» **Directions for this task**
Recast the lines starting at the one containing "Where should I click to: Click info" and ending at the one containing "Action: tap(720, 635)", both included, as a Markdown table with the columns Row and Line, leaving out blank lines.

» **Exercise input**
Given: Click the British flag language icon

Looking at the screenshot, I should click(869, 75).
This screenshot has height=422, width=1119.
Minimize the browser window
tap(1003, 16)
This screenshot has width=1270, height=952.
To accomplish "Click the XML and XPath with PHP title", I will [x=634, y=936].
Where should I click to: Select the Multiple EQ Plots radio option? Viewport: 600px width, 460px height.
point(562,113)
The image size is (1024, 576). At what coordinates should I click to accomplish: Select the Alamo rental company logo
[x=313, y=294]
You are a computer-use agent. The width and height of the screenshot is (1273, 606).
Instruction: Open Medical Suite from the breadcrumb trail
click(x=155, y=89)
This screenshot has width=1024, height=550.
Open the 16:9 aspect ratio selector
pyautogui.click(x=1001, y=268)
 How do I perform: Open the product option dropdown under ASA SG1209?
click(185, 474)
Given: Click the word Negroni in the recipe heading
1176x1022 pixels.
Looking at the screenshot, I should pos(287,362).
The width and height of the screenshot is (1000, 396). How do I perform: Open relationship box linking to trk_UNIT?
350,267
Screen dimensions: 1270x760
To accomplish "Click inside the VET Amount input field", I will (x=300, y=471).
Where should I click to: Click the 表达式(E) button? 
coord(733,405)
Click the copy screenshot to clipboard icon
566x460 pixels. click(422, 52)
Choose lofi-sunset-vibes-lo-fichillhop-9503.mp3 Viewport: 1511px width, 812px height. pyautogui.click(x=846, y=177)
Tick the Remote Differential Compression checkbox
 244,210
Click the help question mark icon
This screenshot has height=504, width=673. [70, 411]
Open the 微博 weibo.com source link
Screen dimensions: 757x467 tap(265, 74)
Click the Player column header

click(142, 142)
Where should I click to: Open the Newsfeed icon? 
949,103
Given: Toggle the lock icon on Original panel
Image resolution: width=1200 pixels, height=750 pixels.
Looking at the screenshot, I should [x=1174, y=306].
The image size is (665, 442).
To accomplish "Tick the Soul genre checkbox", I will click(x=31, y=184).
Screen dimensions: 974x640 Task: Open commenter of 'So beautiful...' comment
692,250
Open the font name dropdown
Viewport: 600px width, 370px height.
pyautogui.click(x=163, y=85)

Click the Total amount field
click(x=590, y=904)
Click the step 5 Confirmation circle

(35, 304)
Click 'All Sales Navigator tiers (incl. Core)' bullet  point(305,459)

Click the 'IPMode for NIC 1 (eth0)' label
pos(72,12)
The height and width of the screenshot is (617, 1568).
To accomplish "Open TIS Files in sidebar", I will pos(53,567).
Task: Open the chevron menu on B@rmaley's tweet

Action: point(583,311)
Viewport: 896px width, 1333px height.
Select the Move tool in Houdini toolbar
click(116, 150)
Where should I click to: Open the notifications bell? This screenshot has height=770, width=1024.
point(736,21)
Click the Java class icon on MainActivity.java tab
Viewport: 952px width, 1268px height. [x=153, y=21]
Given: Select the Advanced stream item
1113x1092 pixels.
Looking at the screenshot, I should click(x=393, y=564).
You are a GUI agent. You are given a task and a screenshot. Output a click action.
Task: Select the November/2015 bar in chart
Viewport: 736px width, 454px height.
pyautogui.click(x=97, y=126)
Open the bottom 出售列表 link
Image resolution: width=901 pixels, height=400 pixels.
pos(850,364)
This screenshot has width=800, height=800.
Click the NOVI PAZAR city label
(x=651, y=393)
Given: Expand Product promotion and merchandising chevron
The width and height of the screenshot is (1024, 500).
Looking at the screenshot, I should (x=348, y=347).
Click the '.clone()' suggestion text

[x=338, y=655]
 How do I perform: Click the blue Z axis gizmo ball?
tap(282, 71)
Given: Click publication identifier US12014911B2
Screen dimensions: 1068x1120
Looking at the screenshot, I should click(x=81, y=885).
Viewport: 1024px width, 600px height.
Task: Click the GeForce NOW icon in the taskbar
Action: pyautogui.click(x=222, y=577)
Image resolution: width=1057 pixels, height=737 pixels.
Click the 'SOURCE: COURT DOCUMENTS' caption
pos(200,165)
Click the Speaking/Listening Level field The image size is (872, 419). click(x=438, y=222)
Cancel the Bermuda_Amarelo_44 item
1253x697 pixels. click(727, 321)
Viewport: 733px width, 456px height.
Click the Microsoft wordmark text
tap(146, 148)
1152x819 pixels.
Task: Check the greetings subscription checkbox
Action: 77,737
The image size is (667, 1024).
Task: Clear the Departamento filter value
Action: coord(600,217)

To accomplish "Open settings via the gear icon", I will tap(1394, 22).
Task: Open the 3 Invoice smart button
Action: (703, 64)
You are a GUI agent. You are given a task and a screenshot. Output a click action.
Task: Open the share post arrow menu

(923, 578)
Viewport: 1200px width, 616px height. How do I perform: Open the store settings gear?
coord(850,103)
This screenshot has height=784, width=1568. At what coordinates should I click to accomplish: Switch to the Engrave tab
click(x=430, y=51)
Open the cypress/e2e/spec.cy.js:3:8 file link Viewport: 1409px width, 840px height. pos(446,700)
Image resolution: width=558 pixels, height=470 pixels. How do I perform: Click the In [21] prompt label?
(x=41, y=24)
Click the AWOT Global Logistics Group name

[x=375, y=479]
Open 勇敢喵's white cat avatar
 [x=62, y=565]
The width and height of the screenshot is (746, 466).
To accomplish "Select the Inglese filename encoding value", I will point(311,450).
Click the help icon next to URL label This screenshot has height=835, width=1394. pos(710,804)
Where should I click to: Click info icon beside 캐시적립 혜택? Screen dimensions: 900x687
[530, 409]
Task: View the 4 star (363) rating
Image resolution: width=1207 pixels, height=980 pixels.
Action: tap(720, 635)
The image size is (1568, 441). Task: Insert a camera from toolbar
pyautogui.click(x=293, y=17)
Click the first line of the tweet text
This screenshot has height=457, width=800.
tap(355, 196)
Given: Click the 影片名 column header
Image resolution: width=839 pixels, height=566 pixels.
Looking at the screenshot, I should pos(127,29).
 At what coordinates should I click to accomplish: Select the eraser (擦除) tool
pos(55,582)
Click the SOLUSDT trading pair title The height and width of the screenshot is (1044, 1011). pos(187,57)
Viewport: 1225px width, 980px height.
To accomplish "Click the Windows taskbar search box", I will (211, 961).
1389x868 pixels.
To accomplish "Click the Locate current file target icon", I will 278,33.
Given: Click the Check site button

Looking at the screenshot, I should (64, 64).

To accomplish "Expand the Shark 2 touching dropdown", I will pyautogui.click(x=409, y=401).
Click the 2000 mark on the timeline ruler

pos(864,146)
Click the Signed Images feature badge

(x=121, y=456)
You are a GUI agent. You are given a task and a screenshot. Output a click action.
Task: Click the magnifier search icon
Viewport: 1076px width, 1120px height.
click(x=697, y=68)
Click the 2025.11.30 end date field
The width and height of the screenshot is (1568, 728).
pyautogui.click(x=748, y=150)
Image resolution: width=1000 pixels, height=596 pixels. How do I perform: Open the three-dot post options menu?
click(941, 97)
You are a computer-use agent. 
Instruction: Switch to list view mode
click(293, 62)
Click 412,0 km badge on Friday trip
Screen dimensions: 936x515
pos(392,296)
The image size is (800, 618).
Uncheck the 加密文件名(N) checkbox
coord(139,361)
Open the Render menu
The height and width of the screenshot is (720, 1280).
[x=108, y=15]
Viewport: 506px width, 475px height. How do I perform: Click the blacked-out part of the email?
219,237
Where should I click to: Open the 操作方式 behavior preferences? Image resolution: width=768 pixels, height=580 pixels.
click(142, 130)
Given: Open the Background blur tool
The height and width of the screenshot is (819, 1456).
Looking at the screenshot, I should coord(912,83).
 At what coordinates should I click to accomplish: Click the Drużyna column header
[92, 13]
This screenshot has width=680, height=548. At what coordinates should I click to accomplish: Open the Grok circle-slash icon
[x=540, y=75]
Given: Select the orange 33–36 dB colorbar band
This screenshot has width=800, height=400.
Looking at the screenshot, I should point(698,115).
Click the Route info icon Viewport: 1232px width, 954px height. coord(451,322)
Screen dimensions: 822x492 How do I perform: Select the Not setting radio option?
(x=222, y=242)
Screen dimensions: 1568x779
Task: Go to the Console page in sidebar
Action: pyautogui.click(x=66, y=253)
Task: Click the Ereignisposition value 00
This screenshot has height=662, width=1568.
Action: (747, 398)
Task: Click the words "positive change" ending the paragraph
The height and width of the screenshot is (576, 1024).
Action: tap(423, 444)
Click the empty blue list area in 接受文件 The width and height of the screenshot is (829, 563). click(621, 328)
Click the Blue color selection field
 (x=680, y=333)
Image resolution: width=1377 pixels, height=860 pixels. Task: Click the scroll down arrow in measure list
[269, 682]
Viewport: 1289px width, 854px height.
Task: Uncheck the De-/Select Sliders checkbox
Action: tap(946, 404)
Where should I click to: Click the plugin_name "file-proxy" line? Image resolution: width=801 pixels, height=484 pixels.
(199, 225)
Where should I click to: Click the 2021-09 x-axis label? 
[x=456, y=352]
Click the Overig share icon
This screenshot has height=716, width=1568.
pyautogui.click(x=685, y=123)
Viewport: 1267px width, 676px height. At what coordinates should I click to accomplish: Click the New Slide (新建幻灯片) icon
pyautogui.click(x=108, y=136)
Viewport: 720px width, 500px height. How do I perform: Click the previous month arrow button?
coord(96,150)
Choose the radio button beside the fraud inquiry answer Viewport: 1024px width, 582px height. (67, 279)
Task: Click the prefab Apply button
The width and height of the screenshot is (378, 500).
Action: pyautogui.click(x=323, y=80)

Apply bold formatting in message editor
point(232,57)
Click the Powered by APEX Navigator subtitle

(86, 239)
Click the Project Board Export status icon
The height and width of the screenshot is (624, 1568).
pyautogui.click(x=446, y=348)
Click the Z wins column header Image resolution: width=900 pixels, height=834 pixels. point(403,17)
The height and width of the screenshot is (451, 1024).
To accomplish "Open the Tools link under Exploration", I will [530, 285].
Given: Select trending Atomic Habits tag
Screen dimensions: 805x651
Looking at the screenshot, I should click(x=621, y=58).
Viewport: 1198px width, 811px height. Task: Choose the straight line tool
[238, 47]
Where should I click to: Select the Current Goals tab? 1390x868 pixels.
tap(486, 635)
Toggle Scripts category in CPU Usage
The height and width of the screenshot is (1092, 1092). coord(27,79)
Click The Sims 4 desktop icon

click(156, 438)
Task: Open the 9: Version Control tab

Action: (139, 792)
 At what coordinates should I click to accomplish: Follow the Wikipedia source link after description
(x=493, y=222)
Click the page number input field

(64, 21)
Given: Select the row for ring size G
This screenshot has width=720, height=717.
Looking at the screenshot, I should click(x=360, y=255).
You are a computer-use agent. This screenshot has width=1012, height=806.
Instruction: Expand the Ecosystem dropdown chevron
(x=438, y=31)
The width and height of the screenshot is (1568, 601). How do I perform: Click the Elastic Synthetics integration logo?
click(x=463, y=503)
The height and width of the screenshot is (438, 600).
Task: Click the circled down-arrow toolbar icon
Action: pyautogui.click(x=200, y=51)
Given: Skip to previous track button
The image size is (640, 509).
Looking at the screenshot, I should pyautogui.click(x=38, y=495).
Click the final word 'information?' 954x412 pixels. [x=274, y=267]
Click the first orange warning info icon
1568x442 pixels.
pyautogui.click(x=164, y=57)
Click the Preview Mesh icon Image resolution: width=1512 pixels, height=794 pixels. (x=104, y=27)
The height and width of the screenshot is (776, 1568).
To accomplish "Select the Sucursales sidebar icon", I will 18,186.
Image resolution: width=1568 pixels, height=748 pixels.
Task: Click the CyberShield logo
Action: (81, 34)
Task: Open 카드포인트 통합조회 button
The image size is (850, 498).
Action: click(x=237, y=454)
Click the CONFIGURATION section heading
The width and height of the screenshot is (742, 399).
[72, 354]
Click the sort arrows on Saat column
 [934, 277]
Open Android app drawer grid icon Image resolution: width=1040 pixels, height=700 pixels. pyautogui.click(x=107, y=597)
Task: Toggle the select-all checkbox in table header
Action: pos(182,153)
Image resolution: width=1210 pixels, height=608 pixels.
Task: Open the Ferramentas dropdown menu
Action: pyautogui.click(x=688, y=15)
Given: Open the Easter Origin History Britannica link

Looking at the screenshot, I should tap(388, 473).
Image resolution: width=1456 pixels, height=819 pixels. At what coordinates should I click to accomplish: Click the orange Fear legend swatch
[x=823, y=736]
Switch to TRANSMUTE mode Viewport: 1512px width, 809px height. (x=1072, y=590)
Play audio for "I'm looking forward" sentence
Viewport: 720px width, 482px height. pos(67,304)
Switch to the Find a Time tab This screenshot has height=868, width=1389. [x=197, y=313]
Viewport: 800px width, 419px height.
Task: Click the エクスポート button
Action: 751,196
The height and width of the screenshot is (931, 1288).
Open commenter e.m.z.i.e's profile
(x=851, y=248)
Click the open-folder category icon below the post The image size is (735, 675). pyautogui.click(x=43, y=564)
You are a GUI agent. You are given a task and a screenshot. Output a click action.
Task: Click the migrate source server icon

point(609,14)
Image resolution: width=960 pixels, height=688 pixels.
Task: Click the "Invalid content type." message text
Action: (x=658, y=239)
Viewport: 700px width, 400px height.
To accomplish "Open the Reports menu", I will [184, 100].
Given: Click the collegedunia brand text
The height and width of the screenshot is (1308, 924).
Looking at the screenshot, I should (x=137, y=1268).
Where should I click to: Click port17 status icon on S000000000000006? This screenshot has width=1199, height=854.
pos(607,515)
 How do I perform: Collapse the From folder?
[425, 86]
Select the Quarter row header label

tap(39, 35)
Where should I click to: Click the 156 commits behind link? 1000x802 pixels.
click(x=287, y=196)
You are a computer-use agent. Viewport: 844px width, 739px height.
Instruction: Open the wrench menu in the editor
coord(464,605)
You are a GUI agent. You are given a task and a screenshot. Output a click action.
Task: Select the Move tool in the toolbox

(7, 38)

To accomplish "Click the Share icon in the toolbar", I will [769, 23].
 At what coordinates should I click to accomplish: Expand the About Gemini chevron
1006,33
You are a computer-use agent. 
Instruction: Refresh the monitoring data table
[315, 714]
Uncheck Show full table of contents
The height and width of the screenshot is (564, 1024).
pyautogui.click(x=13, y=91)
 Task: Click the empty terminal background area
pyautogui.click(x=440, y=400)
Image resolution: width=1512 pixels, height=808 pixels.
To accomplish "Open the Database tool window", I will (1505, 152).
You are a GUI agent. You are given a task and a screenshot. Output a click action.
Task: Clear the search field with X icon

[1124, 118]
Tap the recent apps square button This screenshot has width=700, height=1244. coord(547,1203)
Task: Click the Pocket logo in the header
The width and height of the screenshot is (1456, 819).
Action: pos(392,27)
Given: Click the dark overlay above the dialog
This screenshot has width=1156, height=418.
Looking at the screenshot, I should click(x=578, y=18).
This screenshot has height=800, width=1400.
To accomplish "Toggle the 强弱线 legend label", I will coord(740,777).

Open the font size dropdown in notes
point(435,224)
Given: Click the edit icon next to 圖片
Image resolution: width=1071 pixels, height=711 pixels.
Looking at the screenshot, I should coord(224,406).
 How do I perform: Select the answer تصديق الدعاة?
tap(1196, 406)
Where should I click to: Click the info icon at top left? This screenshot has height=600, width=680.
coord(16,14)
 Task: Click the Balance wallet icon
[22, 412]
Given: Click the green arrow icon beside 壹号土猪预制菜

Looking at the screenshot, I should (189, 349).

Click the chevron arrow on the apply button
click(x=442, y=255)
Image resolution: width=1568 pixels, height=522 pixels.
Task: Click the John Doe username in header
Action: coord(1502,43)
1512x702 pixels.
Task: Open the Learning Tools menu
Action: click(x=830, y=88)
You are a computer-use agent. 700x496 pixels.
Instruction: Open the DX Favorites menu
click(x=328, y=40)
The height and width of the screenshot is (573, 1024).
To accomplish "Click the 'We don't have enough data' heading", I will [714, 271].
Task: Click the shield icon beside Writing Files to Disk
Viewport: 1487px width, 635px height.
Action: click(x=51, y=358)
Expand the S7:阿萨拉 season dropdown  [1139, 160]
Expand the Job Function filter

» **Result of the exercise**
| Row | Line |
|---|---|
| 1 | Where should I click to: Click info icon beside 캐시적립 혜택? Screen dimensions: 900x687 |
| 2 | [530, 409] |
| 3 | Task: View the 4 star (363) rating |
| 4 | Image resolution: width=1207 pixels, height=980 pixels. |
| 5 | Action: tap(720, 635) |